François Miterrand déclara un jour : « Si vous aimez la République, ne donnez jamais le pouvoir aux juges. » Il ajouta que ce serait un danger pour la démocratie. Les relations violentes entre les présidents de la Veme République et la magistrature doivent nous interroger sur la place et le fonctionnement de la justice dans notre nation. François Hollande, plus récemment, la décrivit comme une « institution de lâcheté ».Nicolas Sarkozy également en tant que président, n’eut de cesse d’en dénoncer les dérives, envisageant même la suppression des juges d’instruction, et certains députés, comme Henri Guaino ne mâchèrent pas davantage leurs mots en évoquant les magistrats au cours de ces dernières années.

Ce qu’il y a de choquant, dans ces prises de positions, c’est que notre Constitution confère au président de la République le statut de premier magistrat de France, et à ce titre, il connaît particulièrement bien, par la force des choses, l’institution et son mode de fonctionnement. Une étude a par ailleurs démontré que 75 % des français ne font aucune confiance au service public de la justice. Comment le pourraient-ils, d’ailleurs, après avoir découvert l’existence du mur des cons au sein du syndicat de la magistrature, ou après avoir entendu Éric de Montgolfier dire publiquement aux justiciables : « Vous ne pouvez pas demander aux juges de faire ce que vous-mêmes vous ne faites pas. » Il faudrait en déduire que les juges, tout en réclamant tous les pouvoirs, y compris sur les politiques, se dédouanent par avance de leurs exactions ou de leurs forfaitures, pourtant courantes dans la protection de l’enfance ou les tribunaux de commerce, au prétexte qu’ils seraient « des hommes comme les autres » (sic, toujours Éric de Mongolfier , le même qui mit Bernard Tapie en prison pour reconnaître, des années plus tard, qu’il ne disposait d’aucun argument réel justifiant son incarcération devant les caméras de télévision). On nage en pleine tartufferie.

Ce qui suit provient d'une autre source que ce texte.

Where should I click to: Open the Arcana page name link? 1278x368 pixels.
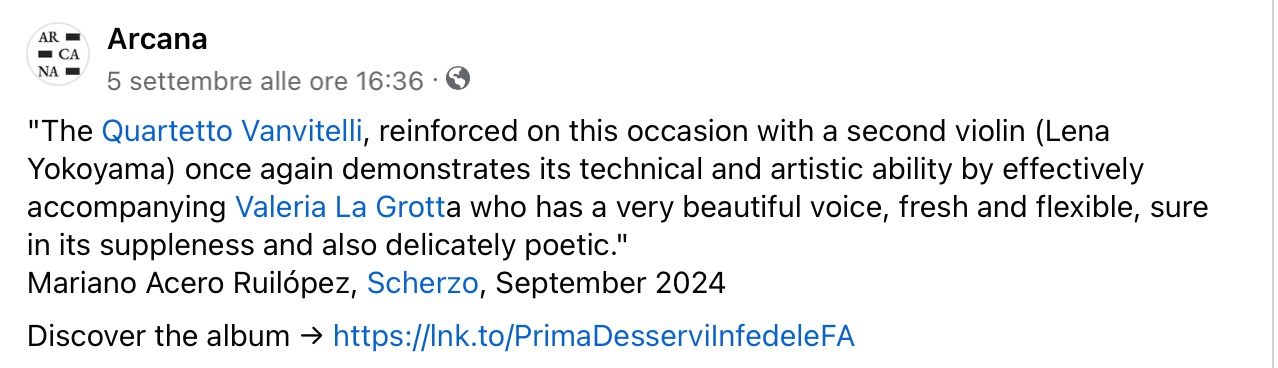point(157,39)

La magistrature jouit aujourd’hui d’un pouvoir sans limite, et sans contrôle. Elle exerce en roue libre, se jugeant elle-même, c’est-à-dire jamais. Le CSM lui-même reconnaît que la procédure de sanction éventuelle est un parfait échec : les plaintes des justiciables à l’égard de leurs juges sont systématiquement mises au panier. Quant à la réalité dans les tribunaux, elle est encore bien plus tragique : un certain nombre de magistrats, sans foi, font également peu de cas de la loi et des textes de la République, qu’ils violent allègrement, sciemment, impunément. Les procès truqués ou falsifiés sont monnaies courantes, les voies de recours effectives sont une chimère puisqu’il est même des tribunaux où l’on s’arrange pour faire, tout simplement, disparaître des audiences d’appel. Des avocats menacés par des présidents de cour, ou enjoints de se taire, cela se voit aussi.

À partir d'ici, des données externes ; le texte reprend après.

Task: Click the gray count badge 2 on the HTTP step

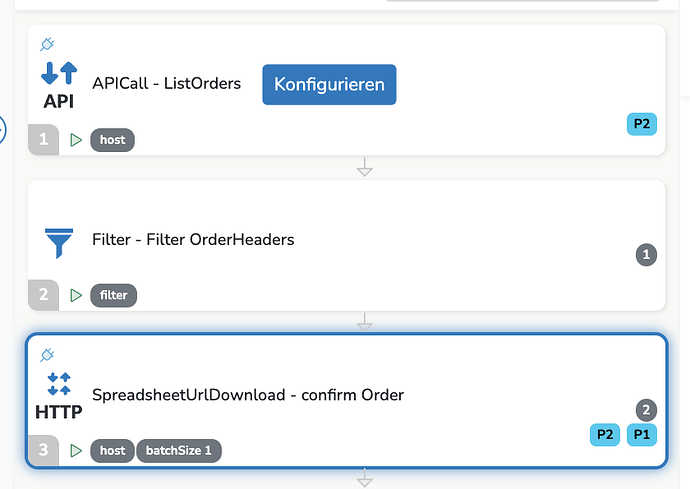Action: [646, 409]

Des preuves qui disparaissent, des procédures uniquement à charge, des règles de droits élémentaires bafoués avec cynisme, comme le respect du contradictoire ou le droit à un procès équitable… Des trafics d’influence pour éteindre des procédures gênantes s'initient jusqu’à la cour de cassation, ou plus haut encore , à la CEDH… Ne parlons même pas des procédures baillons pour faire taire les lanceurs d’alerte. Il faudrait plusieurs tomes, aujourd’hui, pour décrire les abus, les dérives et les dysfonctionnements constatés au sein de la justice. Or, la France, en s’abandonnant à ses juges, paie un lourd tribu : entreprises ruinées, familles détruites, tutelles abusives, tolérance extrême face à certaines formes de délinquances plus graves que d’autre, les violences sexuelles sur mineurs par exemple… Le coût social est incommensurable.

Tant et si bien qu’il est courant d’entendre des avocats dire qu’ils réfléchissent au contenu de leur plaidoirie non pas en référence à une certaine logique de la justice et des lois, mais en prévention de ce que pourrait penser et décider le juge. Histoire de ne pas le « froisser ». A ce stade, ce n’est plus de la tartufferie, c’est le règne de la terreur. Aussi, il est difficile aujourd’hui de trouver un avocat qui ne soit pas aliéné par la peur, qui soit libre de ses pensées et donc disponible à défendre correctement, voire honnêtement son client. Nombres de justiciables dépensent des sommes astronomiques pour tout simplement perdre leur cause ou leur procès d’avance. Cette situation est intenable, inadmissible et scandaleuse.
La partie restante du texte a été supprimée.